## More on same-sign lepton pairs by CDF March 17, 2008

Posted by dorigo in news, physics, science.

In the last post I promised a review of the brand-new result of an automated search for new physics in proton-antiproton collisions collected by the CDF experiment in Run II. I will make an attempt at keeping my word here, despite a full agenda for today…

VISTA@CDF is a program developed by George Choudalakis, Si Xie, Conor Henderson, Bruce Knuteson (all from MIT) and Ray Culbertson (FNAL), five colleagues interested in new physics searches in CDF. The program, rather than focusing on any particular new physics scenario, searches data for discrepancies with the Standard Model prediction. A refining of the former, SLEUTH, focuses more on high-Pt tails of final state objects, in the assumption that there is where a signal of new physics is most likely to show up; according to the authors, SLEUTH is “particularly sensitive to new electroweak-scale physics”.

VISTA concentrates on four different features of the data: numerical excesses of events in one of many exclusive final states,  shape differences in kinematical distributions, numerical excesses in the high-Pt tail of particular final states, or localized excesses in a variety of invariant mass distributions (what is usually dubbed “mass bumps” by insiders).

In order to define exclusive final states, standardized kinematical distributions, and multi-body invariant masses, each final state observable object is well-defined according to some common-sense selection cuts. So, for instance, an electron must satisfy regular identification cuts and have Pt>25 GeV in the central detector, or Pt>40 GeV if it has high rapidity (where backgrounds are usually larger); photons, muons, b-tagged jets, and tau candidates are also considered above pre-defined thresholds. These vary depending on the classification of the event as a single-object, two-object, or three-object container.

A very detailed and complicated tuning is performed in order to create a Monte Carlo simulation that describes all Standard Model processes capable of producing any of the considered final states. Of course, this is the tricky part: k-factors have to be applied, fake rates need to be tuned, detection and trigger efficiencies beg to be modeled. There are a total of 45 parameters which are constrained to reproduce observed features of the data.
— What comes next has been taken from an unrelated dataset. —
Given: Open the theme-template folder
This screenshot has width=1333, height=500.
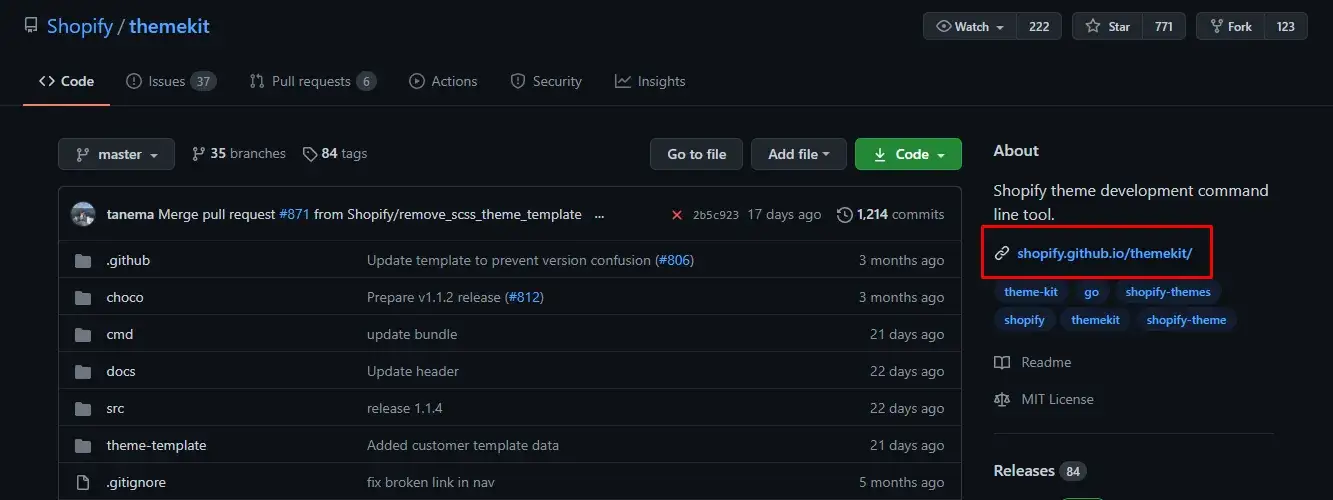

Once parameters are defined and fixed, the CDF “search region” data is partitioned in a multitude of exclusive final states, which are then ordered in decreasing order of numerical discrepancy with predictions.  The most interesting of these are the numerical excesses found by SLEUTH in some high-Pt tails. Here are the most discrepant ones:

The probability figures quoted are of course computed by factoring in the so-called “trial factor”, which accounts for the fact that if you look for a numerical discrepancy in several places you are more likely to find one than if you look in just one box. The top one is the one originating from the plot I posted yesterday. I attach another plot from that same final state below, but let me first make a point here.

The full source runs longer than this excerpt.